CMAP Visualization Toolkit supports advanced analytic methods that are appropriate for computational text analysis and can be used alongside in-depth readings-- including co-occurence, clustering and embedding apporaches-- with visuals such as heatmaps, t-SNE dimensional reducation plots (like a scatter plot, with words), semantic networks, word clouds, and more. The examples are designed to work with common qualitative data sources and allow granular analysis that mirror qualitative practices (at the level of words, sentences, paragraphs), yet are scalable for large datasets produced by teams.

Sample Visualizations

Examples from this toolkit using public data on scientists' careers.

A heatmap visualizing patterned variation in interviews.
A semantic network of concepts in field notes and interviews.
A t-SNE plot for document clustering.
A word cloud with user-defined concept groups.

** Read more about the approach here**

Installation

⚠️ IMPORTANT: This toolkit requires Anaconda or Miniconda to be installed on your system. If you don't have it yet, download and install Anaconda or download and install Miniconda before proceeding.

One-Command Installation (Easiest Method)

For the simplest installation, follow these steps:

If you are using anaconda:

  • Open the anaconda program
  • Left-click 'Environments' (left side of the interface)
  • Left-click (left click the arrow next to base(root)-> cick open terminal.
  • In the terminal window that opens, cut and paste the text in steps 1-3. - Make sure to use the version for your system (windows, mac, or linux)
    • Note: some windows versions require pasting by right-clicking instead of ctrl-v
  1. Clone the repository:

    git clone https://github.com/Computational-Ethnography-Lab/cmap_visualization_toolkit.git
    cd cmap_visualization_toolkit
  2. Run the installation script:

  • This sets up the python packages needed to run the toolkit.

    For macOS/Linux:

    chmod +x install.sh
    ./install.sh

    For Windows (in Anaconda Prompt):

    conda create -y --name cmap_visualization_toolkit python=3.11
    conda activate cmap_visualization_toolkit
    pip install -r requirements.txt
    python -c "import nltk; nltk.download('punkt'); nltk.download('stopwords'); nltk.download('wordnet'); nltk.download('averaged_perceptron_tagger'); print('NLTK resources downloaded successfully!')"
  1. Launch Jupyter Notebook:
    jupyter notebook visualization_toolkit_final.ipynb

Now, you should be in the toolkit!

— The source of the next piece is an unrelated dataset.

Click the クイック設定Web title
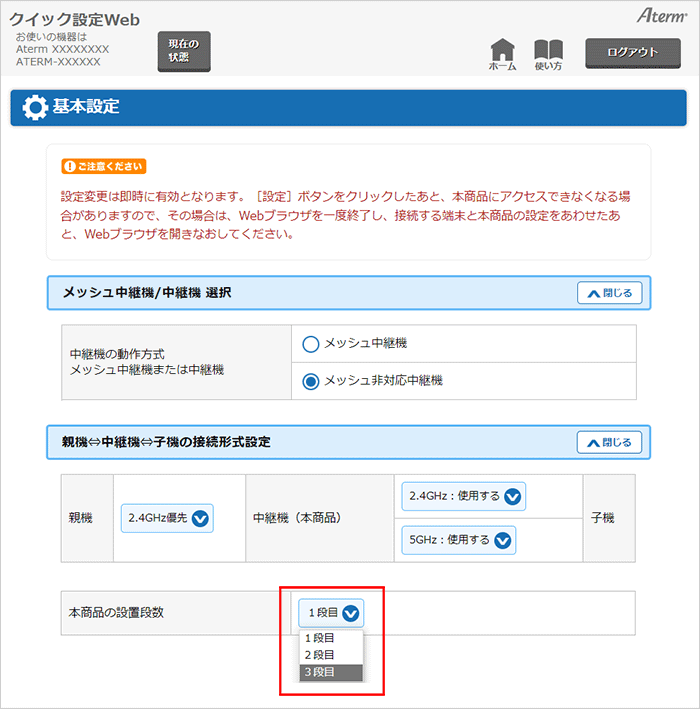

You can run each block by clicking the run buton (triangular arrow) for each cell. The program explains what each cell does, and what can be edited for analysis/

If you get 'unable to compare versions error' check the kernel, in the top right. It should say something like visualization toolkit." ** You can also open the .ipynb file in vscode or another development environment, just check the kernel

Step-by-Step Installation

If the one-command method doesn't work, or you want more granular control at the command line, try these step-by-step commands:

First, open your terminal. Then paste the following into the command line interface in order.

# 1. Create and activate conda environment (assuming a conda version)
conda create -y --name cmap_visualization_toolkit python=3.11
conda activate cmap_visualization_toolkit
conda install git

# 2. Clone the repository
git clone https://github.com/Computational-Ethnography-Lab/cmap_visualization_toolkit.git
cd cmap_visualization_toolkit

# 3. Install Jupyter (to ensure we have it before other packages)
conda install -y jupyter

# 4. Install packages from requirements.txt
pip install -r requirements.txt

# 5. Download NLTK resources
python -c "import nltk; nltk.download('punkt'); nltk.download('stopwords'); nltk.download('wordnet'); nltk.download('averaged_perceptron_tagger')"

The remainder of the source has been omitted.